Date of report (Date of earliest event reported): February 6, 2026
 
MOVING iMAGE TECHNOLOGIES, INC.
(Exact Name of Registrant as Specified in Its Charter)
 
Delaware
(State or Other Jurisdiction of Incorporation)
 
001-40511
 
85-1836381
(Commission File Number)
 
(IRS Employer Identification No.)
     
17760 Newhope Street, Fountain Valley, CA
 
92708
(Address of Principal Executive Offices)
 
(Zip Code)
 
(714) 751‑7998
(Registrant’s Telephone Number, Including Area Code)
 
(Former Name or Former Address, if Changed Since Last Report)
 
Check the appropriate box below if the Form 8‑K filing is intended to simultaneously satisfy the filing obligation of the registrant under any of the following provisions (see General Instruction A.2. below):
 
Written communications pursuant to Rule 425 under the Securities Act (17 CFR 230.425)
Soliciting material pursuant to Rule 14a-12 under the Exchange Act (17 CFR 240.14a-12)
Pre-commencement communications pursuant to Rule 14d-2(b) under the Exchange Act (17 CFR 240.14d-2(b))
Pre-commencement communications pursuant to Rule 13e-4(c) under the Exchange Act (17 CFR 240.13e-4(c))
 
Securities registered pursuant to Section 12(b) of the Act:
 
Title of each class
Trading Symbols
Name of each exchange on which registered
Common Stock, $0.00001 par value
MITQ
NYSE American LLC
 
Indicate by check mark whether the registrant is an emerging growth company as defined in Rule 405 of the Securities Act of 1933 (17 CFR §230.405) or Rule 12b‑2 of the Securities Exchange Act of 1934 (17 CFR §240.12b‑2).
 
Emerging growth company
 
If an emerging growth company, indicate by check mark if the registrant has elected not to use the extended transition period for complying with any new or revised financial accounting standards provided pursuant to Section 13(a) of the Exchange Act.
 
 

 
Item 5.08 Shareholder Director Nominations.
 
On February 2, 2026, the board of directors (the “Board”) of Moving iMage Technologies, Inc. (the “Company”) determined that the Company’s annual meeting of stockholders (the “Annual Meeting”) will be held on April 9, 2026, and will be held in person at the Company’s office located at 17760 Newhope Street, Fountain Valley, CA 92708. The record date for stockholders entitled to notice of and to vote at the Annual Meeting or any adjournment or postponement thereof is February 17, 2026.
 
Because the Annual Meeting date has been changed by more than 30 calendar days from the anniversary date of the previous year’s annual meeting (the “Prior Annual Meeting”), pursuant to Rule 14a-8 (“Rule 14a-8”) under the Securities Exchange Act of 1934, as amended (the “Exchange Act”), the deadline for stockholder nominations or proposals for consideration at the Annual Meeting set forth in the Company’s 2024 Annual Meeting proxy statement no longer applies.

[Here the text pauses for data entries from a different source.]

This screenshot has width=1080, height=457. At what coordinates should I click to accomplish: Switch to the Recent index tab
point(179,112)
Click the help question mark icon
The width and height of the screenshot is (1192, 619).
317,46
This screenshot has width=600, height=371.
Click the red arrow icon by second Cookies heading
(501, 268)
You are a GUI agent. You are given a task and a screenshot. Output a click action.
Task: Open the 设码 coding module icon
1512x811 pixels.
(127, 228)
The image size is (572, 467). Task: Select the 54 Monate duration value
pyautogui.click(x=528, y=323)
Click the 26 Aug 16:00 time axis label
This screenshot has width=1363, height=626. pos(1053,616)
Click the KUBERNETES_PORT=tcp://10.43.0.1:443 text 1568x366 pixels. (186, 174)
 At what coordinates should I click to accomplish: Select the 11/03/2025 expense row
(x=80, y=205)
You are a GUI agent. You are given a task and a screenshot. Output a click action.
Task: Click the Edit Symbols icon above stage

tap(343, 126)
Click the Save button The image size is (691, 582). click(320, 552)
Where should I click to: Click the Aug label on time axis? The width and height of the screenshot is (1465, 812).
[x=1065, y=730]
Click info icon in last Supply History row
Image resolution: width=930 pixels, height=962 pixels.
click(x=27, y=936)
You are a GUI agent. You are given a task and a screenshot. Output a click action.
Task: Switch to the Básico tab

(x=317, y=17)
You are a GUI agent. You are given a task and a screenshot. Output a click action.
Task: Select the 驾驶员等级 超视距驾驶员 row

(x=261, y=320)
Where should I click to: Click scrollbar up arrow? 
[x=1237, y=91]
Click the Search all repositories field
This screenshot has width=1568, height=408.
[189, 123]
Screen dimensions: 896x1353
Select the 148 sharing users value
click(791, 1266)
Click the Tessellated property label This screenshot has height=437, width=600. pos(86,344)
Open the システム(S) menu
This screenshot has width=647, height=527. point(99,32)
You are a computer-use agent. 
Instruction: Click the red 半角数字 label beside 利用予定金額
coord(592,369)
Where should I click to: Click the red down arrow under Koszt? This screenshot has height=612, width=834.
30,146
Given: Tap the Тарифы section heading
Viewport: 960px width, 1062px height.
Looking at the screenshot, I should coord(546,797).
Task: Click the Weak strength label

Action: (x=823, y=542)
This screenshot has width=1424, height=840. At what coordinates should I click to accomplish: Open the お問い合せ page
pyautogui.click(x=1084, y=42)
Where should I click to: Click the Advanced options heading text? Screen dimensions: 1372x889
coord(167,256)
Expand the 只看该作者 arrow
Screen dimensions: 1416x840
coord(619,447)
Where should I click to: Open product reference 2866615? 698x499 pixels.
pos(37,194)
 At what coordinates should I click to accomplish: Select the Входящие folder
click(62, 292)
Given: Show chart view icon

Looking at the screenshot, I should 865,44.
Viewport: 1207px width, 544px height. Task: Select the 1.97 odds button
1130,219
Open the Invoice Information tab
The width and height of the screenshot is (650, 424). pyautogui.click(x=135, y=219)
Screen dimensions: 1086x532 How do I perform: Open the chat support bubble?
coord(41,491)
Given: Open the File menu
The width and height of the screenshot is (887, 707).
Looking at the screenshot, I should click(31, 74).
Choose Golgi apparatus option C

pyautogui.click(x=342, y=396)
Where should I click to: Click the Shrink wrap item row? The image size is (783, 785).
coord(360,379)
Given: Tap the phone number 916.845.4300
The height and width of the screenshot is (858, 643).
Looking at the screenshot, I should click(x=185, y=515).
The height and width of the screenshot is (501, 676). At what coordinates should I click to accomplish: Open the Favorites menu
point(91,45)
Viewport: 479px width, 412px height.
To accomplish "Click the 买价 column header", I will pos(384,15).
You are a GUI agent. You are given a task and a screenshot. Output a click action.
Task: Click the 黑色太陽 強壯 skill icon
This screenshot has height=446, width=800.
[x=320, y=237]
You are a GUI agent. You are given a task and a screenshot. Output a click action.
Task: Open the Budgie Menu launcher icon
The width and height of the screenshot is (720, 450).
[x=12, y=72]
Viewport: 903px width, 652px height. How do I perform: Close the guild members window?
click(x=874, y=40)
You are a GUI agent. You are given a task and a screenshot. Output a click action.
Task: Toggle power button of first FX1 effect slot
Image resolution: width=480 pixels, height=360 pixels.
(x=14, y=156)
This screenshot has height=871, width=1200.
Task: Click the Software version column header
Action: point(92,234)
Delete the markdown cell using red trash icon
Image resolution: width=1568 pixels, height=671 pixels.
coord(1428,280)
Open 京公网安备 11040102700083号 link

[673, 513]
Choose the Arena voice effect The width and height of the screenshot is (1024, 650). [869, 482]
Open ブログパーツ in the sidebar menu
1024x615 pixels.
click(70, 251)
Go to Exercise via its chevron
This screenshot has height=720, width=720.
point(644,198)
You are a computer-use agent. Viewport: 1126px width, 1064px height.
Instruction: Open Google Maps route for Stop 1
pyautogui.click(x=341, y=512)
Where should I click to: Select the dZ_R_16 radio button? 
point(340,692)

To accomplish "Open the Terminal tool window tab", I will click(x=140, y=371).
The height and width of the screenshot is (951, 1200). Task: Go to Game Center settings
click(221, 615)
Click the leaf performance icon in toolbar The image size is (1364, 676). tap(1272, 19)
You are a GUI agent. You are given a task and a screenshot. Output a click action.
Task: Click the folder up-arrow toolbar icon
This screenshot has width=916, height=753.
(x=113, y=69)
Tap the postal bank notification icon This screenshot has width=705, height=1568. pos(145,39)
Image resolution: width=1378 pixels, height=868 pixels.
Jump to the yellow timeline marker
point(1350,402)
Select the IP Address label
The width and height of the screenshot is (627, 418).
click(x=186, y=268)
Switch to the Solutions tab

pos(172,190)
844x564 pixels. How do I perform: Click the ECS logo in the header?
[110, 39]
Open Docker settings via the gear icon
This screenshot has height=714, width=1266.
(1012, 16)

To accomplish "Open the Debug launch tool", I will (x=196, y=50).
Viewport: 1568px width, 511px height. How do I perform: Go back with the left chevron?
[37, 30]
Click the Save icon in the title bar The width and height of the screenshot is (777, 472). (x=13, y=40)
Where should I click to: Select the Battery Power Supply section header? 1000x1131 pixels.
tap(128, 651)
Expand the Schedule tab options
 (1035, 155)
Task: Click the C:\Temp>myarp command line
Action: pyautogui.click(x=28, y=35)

As such, the Company is filing this Current Report on Form 8-K to inform stockholders of this change and to provide the due date for the submission of any qualified stockholder proposals or qualified stockholder director nominations.
 
Additionally, stockholders who wish to submit a proposal or director nomination for consideration at the Annual Meeting, other than pursuant to Rule 14a-8, must comply with the procedures set forth in the Company’s Amended and Restated Bylaws, including delivering proper notice in writing to the Company’s Secretary at its principal executive offices not later than the tenth (10th) day following the date of public disclosure of the date of the Annual Meeting.
 
Stockholders of the Company who wish to have a proposal considered for inclusion in the Company’s proxy materials for the Annual Meeting pursuant to Rule 14a-8 under the Exchange Act must ensure that such proposal is delivered to or mailed to and received by the Company’s Secretary at 17760 Newhope Street, Fountain Valley, CA 92708, not later than the close of business on February 18, 2026, which the Company has determined to be a reasonable time before it expects to begin to print and distribute its notice and access of proxy materials. Such proposals must comply with all applicable procedures and requirements of Rule 14a-8. Any stockholder who intends to submit a director nomination or who intends to submit a proposal regarding any other matter of business at the Annual Meeting other than in accordance with Rule 14a-8 or otherwise must similarly make sure that such nomination or proposal and related notice, including any notice on Schedule 14N, comply with the rules and regulations promulgated under the Exchange Act and the Company’s Amended and Restated Bylaws, and are delivered to, or mailed and received at, the Company’s principal executive offices on or before the close of business on February 18, 2026. Any director nominations and stockholder proposals received after the February 18, 2026, deadline will be considered untimely and will not be considered for inclusion in the proxy material for the Annual Meeting nor will it be considered at the Annual Meeting.
 
In addition, to comply with the SEC’s universal proxy rules, stockholders who intend to solicit proxies in support of director nominees other than the Company’s nominees must provide notice that sets forth the information required by Rule 14a-19 under the Exchange Act to comply with the universal proxy rules, which notice must be postmarked or transmitted electronically to the Company at its principal executive offices no later than February 8, 2026, which is 60 calendar days prior to the Annual Meeting.
 
All stockholder proposals must be received by the Company at its principal executive offices located at 17760 Newhope Street, Fountain Valley, CA 92708 addressed to the Secretary of the Company and must comply with applicable Delaware law, the rules and regulations promulgated by the SEC and the procedures set forth in the Company’s Amended and Restated Bylaws.
 
 

 
SIGNATURES
 
Pursuant to the requirements of the Securities Exchange Act of 1934, the registrant has duly caused this report to be signed on its behalf by the undersigned hereunto duly authorized.
 
 
Moving iMage Technologies, Inc.
     
Date: February 6, 2026
By:
/s/ William Greene
 
Name:
William Greene
 
Title:
Chief Financial Officer
 
 

FAQ

When is the 2026 annual meeting of Moving iMage Technologies (MITQ)?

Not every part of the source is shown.